Longtime partners Mobileye and STMicroelectronics are working on the next generation of Mobileye’s chip that officials with both companies say will be used as the central processor for self-driving cars, a move that will increase their competition with the likes of Nvidia and NXP Semiconductors in the fast-growing market.
The same week that NXP unveiled its Bluebox autonomous vehicle platform, officials with Mobileye and STMicroelectronics outlined plans for the fifth generation of Mobileye’s system on a chip (SoC), the EyeQ 5, which will collect and fuse the broad range of data being generated by the array of sensors on the vehicle.

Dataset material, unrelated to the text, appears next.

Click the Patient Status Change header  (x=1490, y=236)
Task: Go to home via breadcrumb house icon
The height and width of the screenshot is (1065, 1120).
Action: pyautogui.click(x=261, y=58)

The EyeQ5 will be designed on FinFET manufacturing technology at least 10 nanometers, if not smaller, and will feature eight multithreaded CPU cores and 18 cores of Mobileye’s vision processors. The chip will deliver eight times the performance of the current EyeQ4 SoCs, produce more than 12 tera operations per second and will keep power consumption below 5 watts, which will enable the chips to maintain passive cooling, according to officials.
Mobileye is looking to leverage its capabilities around computer vision in vehicles to create the central processor that will fuse the data from the almost two dozen sensors in self-driving cars, such as cameras and radar to Lidar, speed and motion sensors.
“EyeQ5 is designed to serve as the central processor for future fully-autonomous driving for both the sheer computing density, which can handle around 20 high-resolution sensors and for increased functional safety,” Amnon Shashua, co-founder, CTO and chairman of Mobileye, said in a statement, adding that the company is using its expertise and “our deep understanding of computer vision processing to develop highly optimized architectures to support extremely intensive computations at power levels below 5W to allow passive cooling in an automotive environment.”
The autonomous vehicle market is expected to grow rapidly over the next several years as automakers and tech vendors expect to put self-driving cards on the road by 2020 or soon after. BMW officials earlier this month said they plan to have their first self-driving car, called the i Next, on the road by 2021. Analysts with Boston Consulting Group expect the market for partially and fully autonomous vehicles will reach $42 billion in 2025, and about $77 billion in 2035. ABI Research analysts in April said that the advanced driver assistance system (ADAS) market itself will grow from $11 billion this year to $132 billion by 2026.
A growing number of chip makers are making aggressive moves into the space. Nvidia is offering autonomous car platforms, including its Drive CX and Drive PX systems as well as its Driveworks software development kit (SDK). NXP, using the strength of its $12 billion acquisition last year of Freescale Semiconductor, is offering an autonomous car platform that puts its silicon into the Bluebox compute engine as well as into many of the sensors themselves.
Mobileye’s EyeQ5 will feature four fully programmable accelerators in the chip that are optimized for their own domain-specific algorithms that will improve performance and power efficiency, and will include security capabilities that will support over-the-air software updates and secure in-vehicle communication, officials said. There also will be an SDK so automakers will be able to differentiate their offerings.
However, it will take a while for the EyeQ5 to get to market. Engineering samples aren’t expected until the first half of 2018, with the full lineup of applications and the SDK coming in the second half of that year.